Giulio Squillacciotti
What Has Left Since We Left (Italy, The Netherlands, 2020), 2020
Short Film
Single Channel - 4K Video 1.33:1 English Audio Stereo | 20'
Courtesy of the artist and Care of Milan (I), Kingswood Films (NL)
GAMeC / Gallery of Modern and Contemporary Art in Bergamo, Italy

About the video:
Giulio Squillacciotti’s work concentrates on overcoming feeling of loss. Decades later, the Treaty on European Union was signed in the Dutch city of Maastricht (1992), the representatives of the last three countries left in Europe meet again in the very same room where it was signed, this time to deliberate on the permanent shutdown of their Union. In what seems to be a looped therapy session, the three characters - helped by a British interpreter as a self-appointed analyst - try to deal with their feeling of loss for a Europe that doesn’t exist anymore. The conversation allows their political and personal bonds to be woven together metaphorically, compelling them to face their identity crisis and acknowledge what no longer is, what is left and what still can be of that Union. More...

About the artist:
Giulio Squillacciotti (b. 1982, Rome, Italy) Artist and film-maker, lives and works in Maastricht (NL) and Milan (I). His work is oriented mainly on the invention and mutation of traditions by merging together fiction and historical facts. Using film, documentary, sound and scenography, Squillacciotti produces research-based investigations that revisits history, crafting new stories from subjective perspectives, religion and popular culture. He holds a BA in Medieval Art History and earned a MA in Visual Arts from The Architecture University of Venice. He was Residency Fellow at the Jan Van Eyck Academie in the Netherlands.

Interview with the artist:
Where are you from and how did you become interested in moving image work?
I was born in Rome and I live between the Netherlands and Italy.
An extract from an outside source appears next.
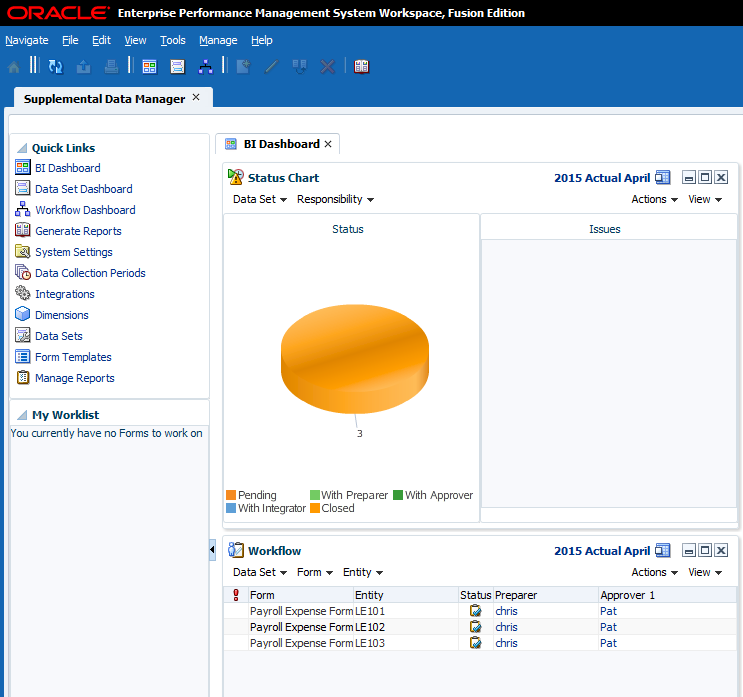Screen dimensions: 743x697
Task: Click the Pending legend color swatch
Action: click(231, 495)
I got into moving image from photography and the necessity of translating into sound, movement and storytelling possible narratives.
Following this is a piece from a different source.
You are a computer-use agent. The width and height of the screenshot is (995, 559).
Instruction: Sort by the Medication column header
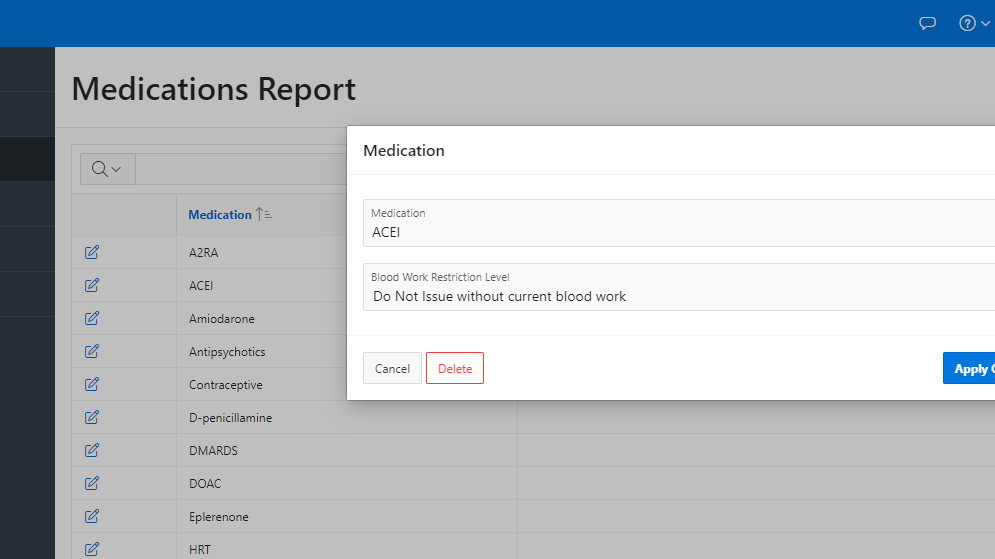point(220,214)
What inspired/influenced you to make the work?
The need of allegorising major European issues into kinship metaphors put into word said by improbable politicians during a sort of collective therapy session.

What are you working on at the moment?
I am working on a monologue for a theatre play taken out of the film, this time the protagonist will be the feelings of the interpreter called to translate that day in which Europe ended.